Для достижения означенной цели не требовалось никакого «окружения» Германии, которое, как на то указывает стратегическое происхождение этого слова, заключает в себе понятие нападения, бывшее одинаково чуждо стремлениям всех членов Согласия. Я постоянно натыкался в немецкой политической литературе и повременной печати, а также и в разговорах с германскими дипломатами, которых мне приходилось встречать в различных местах моей службы, на обвинение правительств Согласия в намерении произвести на пагубу Германии эту знаменитую Einkreisung. При этом наиболее злостные замыслы приписывались чаще всего Англии, а вслед за ней Франции, в лице сначала Делькассе, а позже и Пуанкаре. На Россию в этом отношении падало меньше тяжких подозрений, и нас главным образом обвиняли в сочувствии, а иногда и содействии коварным деяниям наших друзей, причём больше всего обрушивалось обвинение на А. П. Извольского. Тем не менее, сколько я ни старался добиться какого-нибудь определенного указания на попытку Согласия погубить Германию, я могу сказать по совести, что не получил ни разу в ответ ничего, кроме туманных намеков на какие-то коварные намерения Англии или Франции или же истолкований, решительно не отвечавших истинному характеру и значению хорошо мне известных фактов. Никакие возражения с моей стороны не помогали, и мне никогда не удавалось поколебать моих собеседников в их упорном заблуждении. Всегда неприятно видеть людей, упрямо идущих по ложному следу и не внемлющих никаким увещаниям, но в данном случае подобные заблуждения были и опасны, потому что благодаря им сгущалась ещё более атмосфера недоброжелательства и взаимных подозрений, в которой Европа жила много лет до того, как над ней разразилась страшная буря 1914 года.

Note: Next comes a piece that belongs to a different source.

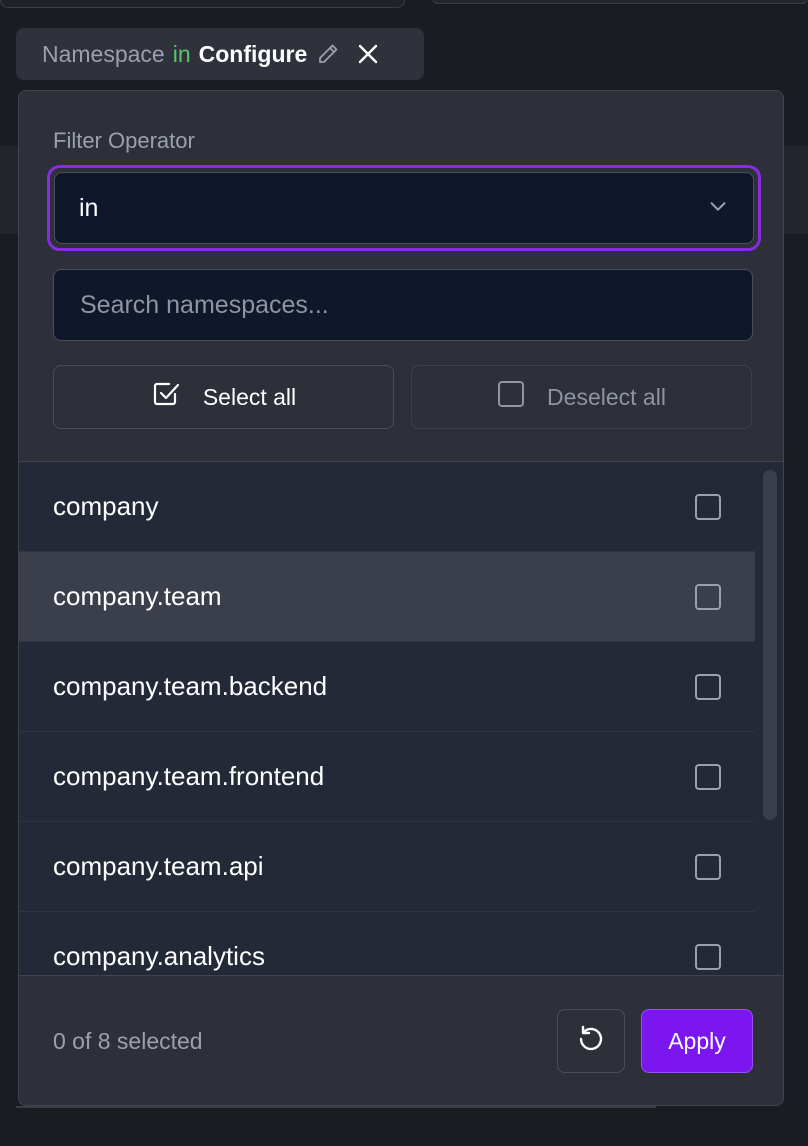  I want to click on deselect-all-button: Deselect all, so click(582, 397).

Я уже говорил выше, что план австро-венгерской дипломатии, составленный ещё ранее убийства эрцгерцога Франца Фердинанда, для приведения в исполнение которого она добилась 5 июля 1914 года обещания поддержки и деятельной помощи императора Вильгельма и Бетмана-Гольвега, был до крайности прост. Он весь вмещался в нескольких словах: сломить Сербию, не считаясь с Россией (ohne Rücksicht auf Russland). Этой краткой формулой определялась громадная политическая задача. Над трудностью её серьезно призадумался бы всякий разумный и опытный государственный человек. В Вене она была разрешена с чрезвычайной быстротой, в одно заседание совета министров, причём план Берхтольда встретил противоречие только со стороны одного из его членов, председателя совета министров Венгрии графа Тиссы, который, однако, узнав, что император Франц Иосиф заручился полным согласием кайзера, отказался от разногласия и присоединился к большинству, чем было достигнуто полное единодушие совета.

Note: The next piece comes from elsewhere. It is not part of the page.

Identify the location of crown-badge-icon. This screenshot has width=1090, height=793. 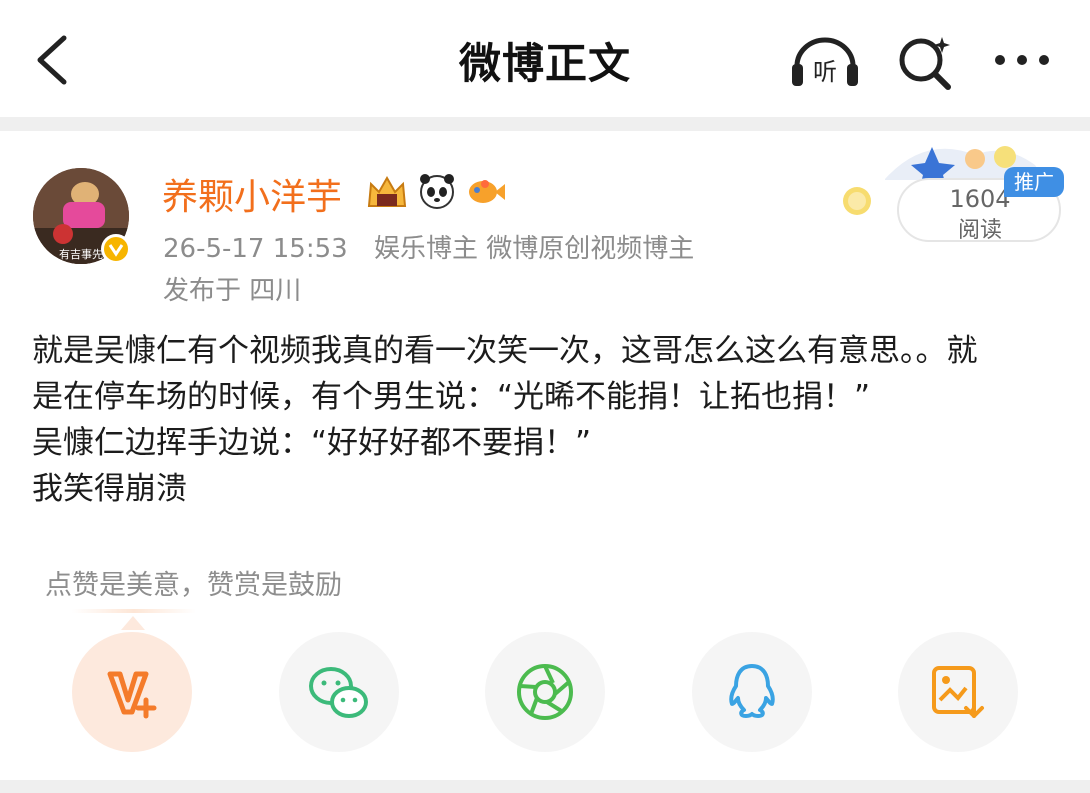
(387, 191).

Таким образом, в Вене все было решено и подготовлено к нападению на Сербию. Австро-Венгрия с нетерпением ожидала дня, когда ей можно будет, под прикрытием германского щита, обрушиться на маленького соседа, слабость которого она, в своей горячности, переоценивала. Об остальном, как, например, о неизбежном столкновении с Россией и о дальнейших ожидавших её международных осложнениях, она мало заботилась. На то у неё была непобедимая союзница, Германия, обещавшая ей свою помощь и торопившая её начать выступление. Чтобы избежать возможности какой-нибудь осечки и бить наверняка, текст ультиматума был составлен так, чтобы совершенно исключить какую-либо возможность его принятия Сербией. В этом отношении чрезвычайно поучительным является донесение советника германского посольства в Вене князя Штольберга на имя статс-секретаря фон Яго от 18 июля [XV]

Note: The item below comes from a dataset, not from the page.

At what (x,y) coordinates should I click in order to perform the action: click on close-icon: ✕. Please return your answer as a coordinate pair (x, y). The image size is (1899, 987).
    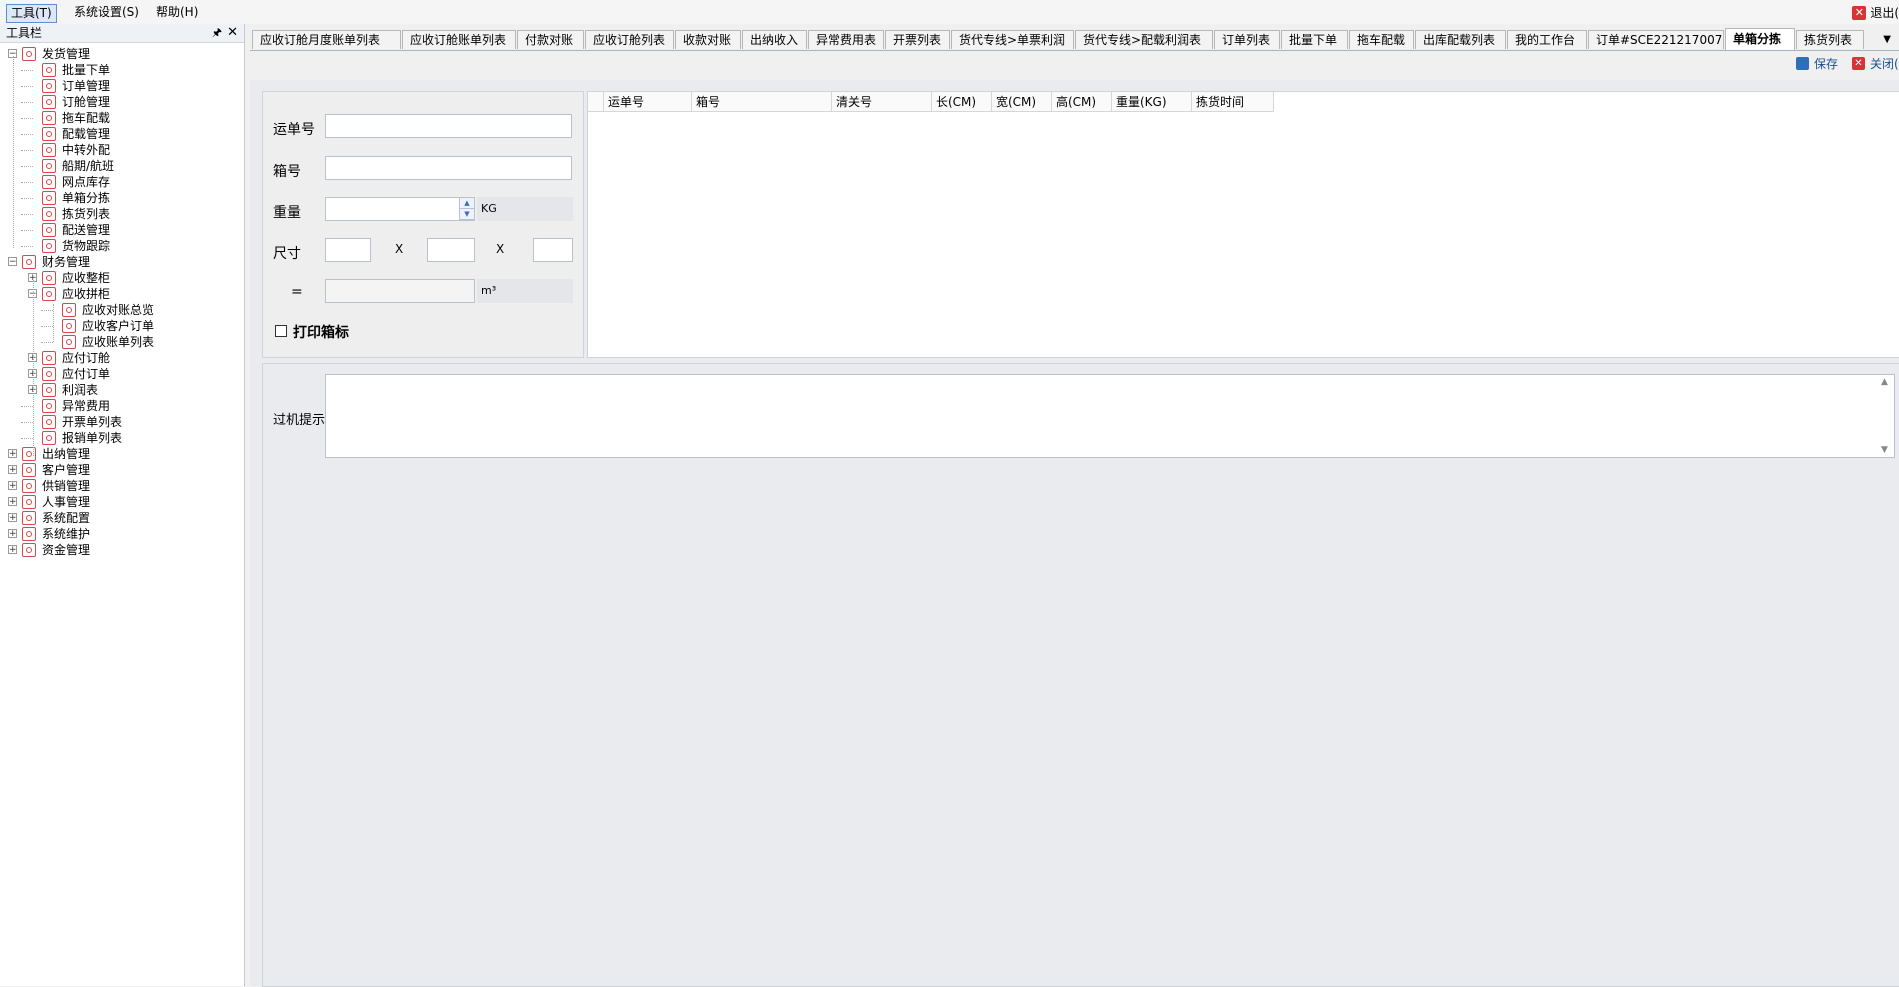
    Looking at the image, I should click on (232, 33).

, из которого я извлекаю следующие места: 1) «На мой вопрос, что было бы, если бы дело опять ничем не кончилось (т. е. если бы Сербия приняла австро-венгерский ультиматум), граф Берхтольд выразил мнение, что тогда пришлось бы, при фактическом выполнении отдельных требований ультиматума, прибегать к придирчивому вмешательству (weitgehende Ingerenz)»; 2) «Хойс (директор канцелярии Берхтольда) сказал мне только, что требования всё же таковы, что государство, обладающее хотя бы некоторым самолюбием и чувством собственного достоинства, никак принять их не может».Таким образом, все было предусмотрено. Если бы Сербия отвергла, как они того заслуживали, требования венского кабинета, она подвергалась бы немедленному нападению. Если бы она решилась принять их, то она должна была подвергнуться невыносимым придиркам, которые всё равно привели бы к австрийскому вторжению. Гибель Сербии была решена. На что бы она ни решилась, она не могла её избежать.